> [What this task involves] Every line below that carries the word "will" needs to be copied.

[[ Task data open ]]

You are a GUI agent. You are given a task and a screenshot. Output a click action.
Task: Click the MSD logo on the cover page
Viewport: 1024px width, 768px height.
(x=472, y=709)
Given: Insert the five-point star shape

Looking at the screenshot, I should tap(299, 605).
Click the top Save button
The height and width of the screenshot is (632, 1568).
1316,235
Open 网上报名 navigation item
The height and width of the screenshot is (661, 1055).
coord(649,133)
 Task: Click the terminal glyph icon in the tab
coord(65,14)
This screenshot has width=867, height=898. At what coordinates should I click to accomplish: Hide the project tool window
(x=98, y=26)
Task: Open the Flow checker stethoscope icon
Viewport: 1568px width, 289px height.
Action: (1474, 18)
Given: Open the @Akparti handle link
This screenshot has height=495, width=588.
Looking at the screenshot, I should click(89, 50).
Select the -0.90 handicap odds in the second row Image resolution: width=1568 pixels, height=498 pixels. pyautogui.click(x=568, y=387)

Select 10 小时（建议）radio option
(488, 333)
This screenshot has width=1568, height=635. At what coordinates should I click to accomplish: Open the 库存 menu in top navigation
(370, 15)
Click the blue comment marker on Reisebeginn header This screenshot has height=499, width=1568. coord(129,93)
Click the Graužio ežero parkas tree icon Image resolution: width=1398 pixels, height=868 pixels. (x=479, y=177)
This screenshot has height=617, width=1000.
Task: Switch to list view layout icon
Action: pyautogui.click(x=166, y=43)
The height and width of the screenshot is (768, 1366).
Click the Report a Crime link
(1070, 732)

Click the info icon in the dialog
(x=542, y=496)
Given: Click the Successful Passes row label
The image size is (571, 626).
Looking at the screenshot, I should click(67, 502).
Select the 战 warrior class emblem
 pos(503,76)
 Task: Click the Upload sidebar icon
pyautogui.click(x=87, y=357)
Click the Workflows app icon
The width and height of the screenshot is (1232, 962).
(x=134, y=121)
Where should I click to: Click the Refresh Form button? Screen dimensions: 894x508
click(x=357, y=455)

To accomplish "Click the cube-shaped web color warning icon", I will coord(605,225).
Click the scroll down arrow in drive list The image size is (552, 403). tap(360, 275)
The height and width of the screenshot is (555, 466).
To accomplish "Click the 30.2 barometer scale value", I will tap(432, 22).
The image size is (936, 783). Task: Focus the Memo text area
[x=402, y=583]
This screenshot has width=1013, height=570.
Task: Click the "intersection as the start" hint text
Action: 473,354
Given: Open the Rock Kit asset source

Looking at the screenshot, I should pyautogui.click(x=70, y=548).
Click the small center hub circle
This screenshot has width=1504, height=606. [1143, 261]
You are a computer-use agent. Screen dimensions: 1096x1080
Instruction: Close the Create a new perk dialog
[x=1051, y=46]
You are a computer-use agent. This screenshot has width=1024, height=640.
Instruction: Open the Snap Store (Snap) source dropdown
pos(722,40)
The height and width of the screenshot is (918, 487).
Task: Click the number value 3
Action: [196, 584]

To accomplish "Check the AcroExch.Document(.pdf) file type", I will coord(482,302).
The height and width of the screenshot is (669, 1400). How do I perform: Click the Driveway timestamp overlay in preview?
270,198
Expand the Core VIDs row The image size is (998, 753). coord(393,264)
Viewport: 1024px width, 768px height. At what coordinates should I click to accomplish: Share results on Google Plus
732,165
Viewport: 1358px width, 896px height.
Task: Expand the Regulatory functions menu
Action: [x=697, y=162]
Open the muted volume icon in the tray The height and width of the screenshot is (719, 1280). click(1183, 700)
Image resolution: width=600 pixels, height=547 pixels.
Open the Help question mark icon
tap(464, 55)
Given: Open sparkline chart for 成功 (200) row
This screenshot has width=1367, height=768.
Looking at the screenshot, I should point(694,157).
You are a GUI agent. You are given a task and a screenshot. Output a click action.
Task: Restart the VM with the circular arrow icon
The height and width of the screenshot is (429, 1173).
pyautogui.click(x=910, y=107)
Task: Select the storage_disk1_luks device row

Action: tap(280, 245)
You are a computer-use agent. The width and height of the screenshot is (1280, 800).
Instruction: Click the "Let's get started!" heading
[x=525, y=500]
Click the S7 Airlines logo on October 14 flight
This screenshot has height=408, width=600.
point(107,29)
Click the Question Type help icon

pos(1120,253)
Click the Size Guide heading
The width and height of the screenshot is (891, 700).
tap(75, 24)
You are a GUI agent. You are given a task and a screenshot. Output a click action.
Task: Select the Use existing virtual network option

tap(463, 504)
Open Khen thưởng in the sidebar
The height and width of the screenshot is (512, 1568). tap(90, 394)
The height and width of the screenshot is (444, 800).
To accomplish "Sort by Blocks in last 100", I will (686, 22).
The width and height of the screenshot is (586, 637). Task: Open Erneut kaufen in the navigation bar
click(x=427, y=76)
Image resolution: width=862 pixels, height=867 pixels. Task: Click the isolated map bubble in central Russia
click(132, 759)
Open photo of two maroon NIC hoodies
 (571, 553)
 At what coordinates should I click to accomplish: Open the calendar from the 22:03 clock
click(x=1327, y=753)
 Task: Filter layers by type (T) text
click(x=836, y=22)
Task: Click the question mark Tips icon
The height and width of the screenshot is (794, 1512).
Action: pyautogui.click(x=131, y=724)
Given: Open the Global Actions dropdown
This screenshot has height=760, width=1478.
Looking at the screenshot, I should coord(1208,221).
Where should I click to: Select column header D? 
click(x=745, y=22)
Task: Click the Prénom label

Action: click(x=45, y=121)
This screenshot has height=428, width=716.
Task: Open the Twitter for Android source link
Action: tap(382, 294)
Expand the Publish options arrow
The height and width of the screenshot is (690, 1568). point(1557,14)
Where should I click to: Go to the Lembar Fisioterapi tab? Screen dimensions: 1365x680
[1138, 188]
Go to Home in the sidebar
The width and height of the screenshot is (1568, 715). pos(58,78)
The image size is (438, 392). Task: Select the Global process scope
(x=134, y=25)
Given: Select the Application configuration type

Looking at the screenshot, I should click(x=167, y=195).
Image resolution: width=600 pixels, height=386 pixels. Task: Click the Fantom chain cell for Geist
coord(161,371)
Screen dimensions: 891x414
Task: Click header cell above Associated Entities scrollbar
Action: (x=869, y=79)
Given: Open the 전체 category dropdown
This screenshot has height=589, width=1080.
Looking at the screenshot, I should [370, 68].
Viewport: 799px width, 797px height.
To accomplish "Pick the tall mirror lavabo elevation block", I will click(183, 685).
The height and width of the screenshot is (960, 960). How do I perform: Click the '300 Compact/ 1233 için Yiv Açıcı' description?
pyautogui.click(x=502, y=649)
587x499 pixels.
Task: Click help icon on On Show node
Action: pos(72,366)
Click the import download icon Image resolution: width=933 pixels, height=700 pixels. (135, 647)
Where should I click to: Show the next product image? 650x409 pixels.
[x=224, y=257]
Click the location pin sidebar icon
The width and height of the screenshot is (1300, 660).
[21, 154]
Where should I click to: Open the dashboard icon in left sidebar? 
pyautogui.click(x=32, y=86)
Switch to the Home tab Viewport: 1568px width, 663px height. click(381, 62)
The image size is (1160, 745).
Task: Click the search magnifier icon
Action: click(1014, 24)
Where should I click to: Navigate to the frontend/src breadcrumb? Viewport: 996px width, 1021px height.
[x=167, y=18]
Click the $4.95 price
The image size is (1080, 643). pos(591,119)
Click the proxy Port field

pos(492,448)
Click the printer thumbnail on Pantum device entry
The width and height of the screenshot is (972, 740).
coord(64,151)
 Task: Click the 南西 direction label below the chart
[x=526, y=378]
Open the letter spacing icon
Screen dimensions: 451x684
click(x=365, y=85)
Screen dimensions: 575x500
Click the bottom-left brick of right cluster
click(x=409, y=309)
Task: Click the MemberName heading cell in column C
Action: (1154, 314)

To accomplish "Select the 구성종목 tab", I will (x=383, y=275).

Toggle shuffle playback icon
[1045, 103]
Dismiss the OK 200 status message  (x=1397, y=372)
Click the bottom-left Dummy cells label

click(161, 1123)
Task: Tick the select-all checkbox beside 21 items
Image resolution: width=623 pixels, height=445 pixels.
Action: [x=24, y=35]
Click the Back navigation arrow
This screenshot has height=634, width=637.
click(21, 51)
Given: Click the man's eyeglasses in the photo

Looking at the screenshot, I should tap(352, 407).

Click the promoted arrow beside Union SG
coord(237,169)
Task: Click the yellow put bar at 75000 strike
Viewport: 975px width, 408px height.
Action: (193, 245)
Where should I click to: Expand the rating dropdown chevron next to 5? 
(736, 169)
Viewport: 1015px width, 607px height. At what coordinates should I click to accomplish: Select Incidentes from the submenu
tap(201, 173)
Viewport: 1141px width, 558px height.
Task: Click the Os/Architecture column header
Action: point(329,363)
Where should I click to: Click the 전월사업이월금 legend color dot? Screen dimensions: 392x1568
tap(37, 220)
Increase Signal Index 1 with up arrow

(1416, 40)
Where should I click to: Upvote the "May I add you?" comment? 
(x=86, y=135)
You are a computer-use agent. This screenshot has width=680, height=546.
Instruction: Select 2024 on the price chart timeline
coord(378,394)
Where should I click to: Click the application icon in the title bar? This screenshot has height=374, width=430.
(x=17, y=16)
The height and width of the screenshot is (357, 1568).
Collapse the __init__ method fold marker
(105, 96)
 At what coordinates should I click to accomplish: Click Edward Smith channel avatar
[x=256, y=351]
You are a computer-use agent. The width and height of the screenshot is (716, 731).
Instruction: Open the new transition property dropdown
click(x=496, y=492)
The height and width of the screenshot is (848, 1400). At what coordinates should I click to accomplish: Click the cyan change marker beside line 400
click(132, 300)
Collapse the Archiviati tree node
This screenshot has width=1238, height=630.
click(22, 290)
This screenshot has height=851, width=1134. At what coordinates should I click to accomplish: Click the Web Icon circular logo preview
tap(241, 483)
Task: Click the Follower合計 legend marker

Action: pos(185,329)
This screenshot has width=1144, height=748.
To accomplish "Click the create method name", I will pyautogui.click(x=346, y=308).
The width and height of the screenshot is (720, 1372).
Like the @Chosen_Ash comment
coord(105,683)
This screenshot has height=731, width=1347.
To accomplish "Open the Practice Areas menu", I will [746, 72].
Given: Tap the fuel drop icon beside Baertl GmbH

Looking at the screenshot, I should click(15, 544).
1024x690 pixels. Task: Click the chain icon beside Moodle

[[ Task data closed ]]

> [Written solution]
To accomplish "Click the cube-shaped web color warning icon", I will coord(605,225).
To accomplish "Click the 30.2 barometer scale value", I will tap(432, 22).
To accomplish "Check the AcroExch.Document(.pdf) file type", I will coord(482,302).
To accomplish "Sort by Blocks in last 100", I will (686, 22).
To accomplish "Pick the tall mirror lavabo elevation block", I will click(183, 685).
To accomplish "Select the 구성종목 tab", I will (x=383, y=275).
To accomplish "Click the create method name", I will pyautogui.click(x=346, y=308).
To accomplish "Open the Practice Areas menu", I will [746, 72].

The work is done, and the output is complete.